Thursday’s rally showed the power of stock picking, says Jim Cramer

[colabot1]

In a week filled with big earnings reports, there’s no harm in putting stocks on your shopping list and waiting to buy until earnings-related jumps have subsided, says Jim Cramer THURSDAY.

While many pundits might advise against stock picking and instead suggest betting on an index fund or sector-aggregating ETFs, Cramer pointed out that days like Thursday highlight the potential gain of picking winners.

investment related news

Microsoft shares jump on strong results.  Here's what could be in store for the tech giant

CNBC Pro

“The busiest day of earnings season, the day we get the numbers from the most companies in one session, I find the whole day to be a giant celebration of the ingenuity of executives and their teams,” Cramer said. “It’s a validation not only of the quality of our companies and their CEOs, but also of the very concept of stock picking rather than indexing.”

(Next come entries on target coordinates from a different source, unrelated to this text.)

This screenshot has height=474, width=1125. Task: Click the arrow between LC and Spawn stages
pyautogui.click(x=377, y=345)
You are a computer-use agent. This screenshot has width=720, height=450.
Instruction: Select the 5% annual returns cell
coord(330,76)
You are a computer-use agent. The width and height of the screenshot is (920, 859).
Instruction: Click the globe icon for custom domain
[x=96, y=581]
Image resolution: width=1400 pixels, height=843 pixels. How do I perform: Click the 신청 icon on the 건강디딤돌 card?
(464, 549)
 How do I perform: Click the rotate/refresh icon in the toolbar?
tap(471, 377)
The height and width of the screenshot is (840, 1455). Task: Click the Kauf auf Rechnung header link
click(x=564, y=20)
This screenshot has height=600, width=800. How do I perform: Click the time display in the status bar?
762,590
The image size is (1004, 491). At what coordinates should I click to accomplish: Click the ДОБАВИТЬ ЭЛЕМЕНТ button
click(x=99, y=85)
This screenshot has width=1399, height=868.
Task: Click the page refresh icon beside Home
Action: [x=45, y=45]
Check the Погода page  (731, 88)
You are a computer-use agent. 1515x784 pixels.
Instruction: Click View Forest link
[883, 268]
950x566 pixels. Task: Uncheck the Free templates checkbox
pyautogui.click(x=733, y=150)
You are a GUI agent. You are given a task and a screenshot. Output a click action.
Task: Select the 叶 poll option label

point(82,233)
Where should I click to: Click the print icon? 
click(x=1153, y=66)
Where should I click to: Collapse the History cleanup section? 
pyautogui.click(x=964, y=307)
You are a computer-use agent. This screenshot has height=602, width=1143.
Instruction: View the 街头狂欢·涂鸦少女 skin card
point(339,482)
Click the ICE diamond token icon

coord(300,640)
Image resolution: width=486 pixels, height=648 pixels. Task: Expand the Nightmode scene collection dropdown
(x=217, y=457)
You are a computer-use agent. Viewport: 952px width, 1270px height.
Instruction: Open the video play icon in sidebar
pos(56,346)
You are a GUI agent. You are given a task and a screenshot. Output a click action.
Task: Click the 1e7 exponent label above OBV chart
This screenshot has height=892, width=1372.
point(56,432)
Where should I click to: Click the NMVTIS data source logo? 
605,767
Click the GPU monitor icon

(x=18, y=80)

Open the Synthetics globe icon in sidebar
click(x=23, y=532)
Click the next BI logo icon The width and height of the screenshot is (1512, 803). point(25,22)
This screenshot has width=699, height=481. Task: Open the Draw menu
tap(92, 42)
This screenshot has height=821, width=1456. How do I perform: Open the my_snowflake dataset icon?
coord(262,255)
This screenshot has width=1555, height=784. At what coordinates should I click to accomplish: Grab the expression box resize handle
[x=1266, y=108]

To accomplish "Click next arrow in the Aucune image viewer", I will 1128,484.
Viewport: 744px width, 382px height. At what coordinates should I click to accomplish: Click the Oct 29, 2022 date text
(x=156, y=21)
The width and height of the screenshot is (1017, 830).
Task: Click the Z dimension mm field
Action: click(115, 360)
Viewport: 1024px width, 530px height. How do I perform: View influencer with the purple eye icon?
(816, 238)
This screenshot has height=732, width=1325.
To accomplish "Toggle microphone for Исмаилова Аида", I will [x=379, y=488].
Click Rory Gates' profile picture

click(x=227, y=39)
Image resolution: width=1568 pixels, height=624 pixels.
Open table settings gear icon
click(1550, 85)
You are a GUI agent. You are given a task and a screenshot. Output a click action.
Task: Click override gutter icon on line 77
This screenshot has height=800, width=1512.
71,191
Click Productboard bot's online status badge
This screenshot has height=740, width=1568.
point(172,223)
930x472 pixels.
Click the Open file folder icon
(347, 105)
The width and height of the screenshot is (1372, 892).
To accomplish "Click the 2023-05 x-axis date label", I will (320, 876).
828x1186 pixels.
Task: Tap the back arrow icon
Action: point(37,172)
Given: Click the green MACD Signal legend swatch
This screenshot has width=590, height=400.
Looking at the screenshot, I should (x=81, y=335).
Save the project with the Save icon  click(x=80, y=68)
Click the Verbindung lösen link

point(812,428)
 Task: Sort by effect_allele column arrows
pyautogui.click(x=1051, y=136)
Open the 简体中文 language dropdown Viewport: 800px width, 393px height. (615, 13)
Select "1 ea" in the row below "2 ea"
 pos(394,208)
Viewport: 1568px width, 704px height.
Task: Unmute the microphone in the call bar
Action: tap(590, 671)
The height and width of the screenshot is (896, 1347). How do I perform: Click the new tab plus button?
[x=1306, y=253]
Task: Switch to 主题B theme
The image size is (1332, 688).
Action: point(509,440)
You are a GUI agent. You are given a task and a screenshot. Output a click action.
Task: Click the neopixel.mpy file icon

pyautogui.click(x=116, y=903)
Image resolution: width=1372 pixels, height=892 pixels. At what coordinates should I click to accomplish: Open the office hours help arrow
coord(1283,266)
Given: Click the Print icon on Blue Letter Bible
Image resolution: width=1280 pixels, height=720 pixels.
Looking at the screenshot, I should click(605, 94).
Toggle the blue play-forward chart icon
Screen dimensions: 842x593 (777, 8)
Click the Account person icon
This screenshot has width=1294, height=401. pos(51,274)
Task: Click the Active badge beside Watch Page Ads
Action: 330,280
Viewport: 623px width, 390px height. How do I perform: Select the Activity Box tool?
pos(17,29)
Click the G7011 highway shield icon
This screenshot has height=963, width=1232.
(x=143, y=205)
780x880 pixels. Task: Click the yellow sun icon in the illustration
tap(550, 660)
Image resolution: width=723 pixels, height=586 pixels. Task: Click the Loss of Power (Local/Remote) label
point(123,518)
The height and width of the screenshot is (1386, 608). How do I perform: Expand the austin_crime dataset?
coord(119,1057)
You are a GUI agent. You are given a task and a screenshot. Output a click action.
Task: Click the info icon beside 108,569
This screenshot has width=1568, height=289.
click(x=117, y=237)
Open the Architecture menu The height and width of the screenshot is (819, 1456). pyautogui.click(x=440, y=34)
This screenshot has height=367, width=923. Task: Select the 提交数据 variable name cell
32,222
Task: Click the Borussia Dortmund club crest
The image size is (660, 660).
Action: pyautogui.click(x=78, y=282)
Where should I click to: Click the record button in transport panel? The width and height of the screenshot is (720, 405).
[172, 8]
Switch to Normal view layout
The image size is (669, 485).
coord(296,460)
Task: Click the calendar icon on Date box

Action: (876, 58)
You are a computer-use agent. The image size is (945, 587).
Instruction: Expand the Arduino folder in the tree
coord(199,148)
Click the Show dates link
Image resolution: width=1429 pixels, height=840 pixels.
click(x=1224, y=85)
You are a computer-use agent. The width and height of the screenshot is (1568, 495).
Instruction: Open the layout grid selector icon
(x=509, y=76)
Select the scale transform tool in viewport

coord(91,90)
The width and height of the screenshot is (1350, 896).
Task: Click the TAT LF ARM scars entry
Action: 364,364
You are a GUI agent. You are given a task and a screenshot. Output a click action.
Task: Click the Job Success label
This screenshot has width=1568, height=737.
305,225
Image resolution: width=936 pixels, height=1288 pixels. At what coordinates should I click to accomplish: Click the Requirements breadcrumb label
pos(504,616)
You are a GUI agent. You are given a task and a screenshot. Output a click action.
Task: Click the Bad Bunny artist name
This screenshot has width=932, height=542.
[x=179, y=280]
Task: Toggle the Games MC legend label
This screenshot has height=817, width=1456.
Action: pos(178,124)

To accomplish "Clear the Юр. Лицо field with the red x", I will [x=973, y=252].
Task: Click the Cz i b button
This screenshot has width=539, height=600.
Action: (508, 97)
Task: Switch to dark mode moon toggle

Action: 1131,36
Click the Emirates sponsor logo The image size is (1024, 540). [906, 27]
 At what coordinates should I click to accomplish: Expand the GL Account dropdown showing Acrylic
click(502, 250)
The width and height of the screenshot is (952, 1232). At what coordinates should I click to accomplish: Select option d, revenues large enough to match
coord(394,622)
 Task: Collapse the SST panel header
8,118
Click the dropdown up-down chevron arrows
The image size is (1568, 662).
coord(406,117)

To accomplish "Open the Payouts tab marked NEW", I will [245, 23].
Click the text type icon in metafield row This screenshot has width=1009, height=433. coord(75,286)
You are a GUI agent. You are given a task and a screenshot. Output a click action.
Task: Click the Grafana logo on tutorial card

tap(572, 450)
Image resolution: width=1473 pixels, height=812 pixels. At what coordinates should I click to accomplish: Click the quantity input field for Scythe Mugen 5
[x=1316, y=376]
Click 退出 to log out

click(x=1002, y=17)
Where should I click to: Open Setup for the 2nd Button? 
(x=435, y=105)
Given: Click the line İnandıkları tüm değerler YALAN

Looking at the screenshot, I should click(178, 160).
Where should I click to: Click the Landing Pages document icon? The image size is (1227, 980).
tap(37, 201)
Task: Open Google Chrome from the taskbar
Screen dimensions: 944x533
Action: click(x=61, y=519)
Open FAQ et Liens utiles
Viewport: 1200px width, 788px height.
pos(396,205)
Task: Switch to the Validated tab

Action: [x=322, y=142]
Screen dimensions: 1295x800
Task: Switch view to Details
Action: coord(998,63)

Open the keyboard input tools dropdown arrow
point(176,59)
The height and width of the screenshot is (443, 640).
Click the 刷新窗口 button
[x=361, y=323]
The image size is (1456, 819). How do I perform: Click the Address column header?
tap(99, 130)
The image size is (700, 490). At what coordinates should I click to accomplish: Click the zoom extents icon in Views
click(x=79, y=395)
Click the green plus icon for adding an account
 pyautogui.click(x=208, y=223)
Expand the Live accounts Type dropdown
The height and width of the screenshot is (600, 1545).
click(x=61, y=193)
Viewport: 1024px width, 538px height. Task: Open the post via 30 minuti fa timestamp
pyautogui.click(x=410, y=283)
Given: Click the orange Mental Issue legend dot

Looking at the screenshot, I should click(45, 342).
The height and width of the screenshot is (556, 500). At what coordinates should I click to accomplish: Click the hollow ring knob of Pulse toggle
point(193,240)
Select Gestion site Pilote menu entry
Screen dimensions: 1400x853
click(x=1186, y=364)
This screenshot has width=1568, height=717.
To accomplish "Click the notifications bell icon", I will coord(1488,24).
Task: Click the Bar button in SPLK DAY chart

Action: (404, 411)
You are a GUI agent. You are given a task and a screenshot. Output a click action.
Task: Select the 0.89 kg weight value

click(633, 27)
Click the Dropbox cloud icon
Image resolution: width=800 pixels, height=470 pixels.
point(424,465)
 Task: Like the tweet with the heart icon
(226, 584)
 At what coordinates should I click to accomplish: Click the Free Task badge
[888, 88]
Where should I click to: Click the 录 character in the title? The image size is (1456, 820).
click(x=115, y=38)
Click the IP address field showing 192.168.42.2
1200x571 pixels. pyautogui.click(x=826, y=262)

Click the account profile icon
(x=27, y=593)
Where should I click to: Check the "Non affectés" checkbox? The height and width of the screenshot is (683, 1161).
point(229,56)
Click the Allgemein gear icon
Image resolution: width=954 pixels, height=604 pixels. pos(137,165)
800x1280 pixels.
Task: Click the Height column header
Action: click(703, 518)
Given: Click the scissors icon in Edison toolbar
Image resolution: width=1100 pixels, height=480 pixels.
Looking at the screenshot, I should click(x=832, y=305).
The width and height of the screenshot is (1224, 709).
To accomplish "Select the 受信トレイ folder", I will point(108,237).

“The index fund ‘evangelistas’ probably wouldn’t have pushed you to pick one of the big winners, he added.

Shares of Metaplatforms soared on Thursday after the company reported earnings and revenue that beat analysts’ expectations the day before. Shares of parent company Facebook have risen 170% since November, despite the company previously reporting three straight quarters of declining sales.

Microsoft was up after beating expectations on the top and bottom lines and hit a 52-week high on Thursday. And Eli Lily Shares rose more than 3% as the company raised its full-year guidance and beat its revenue estimate.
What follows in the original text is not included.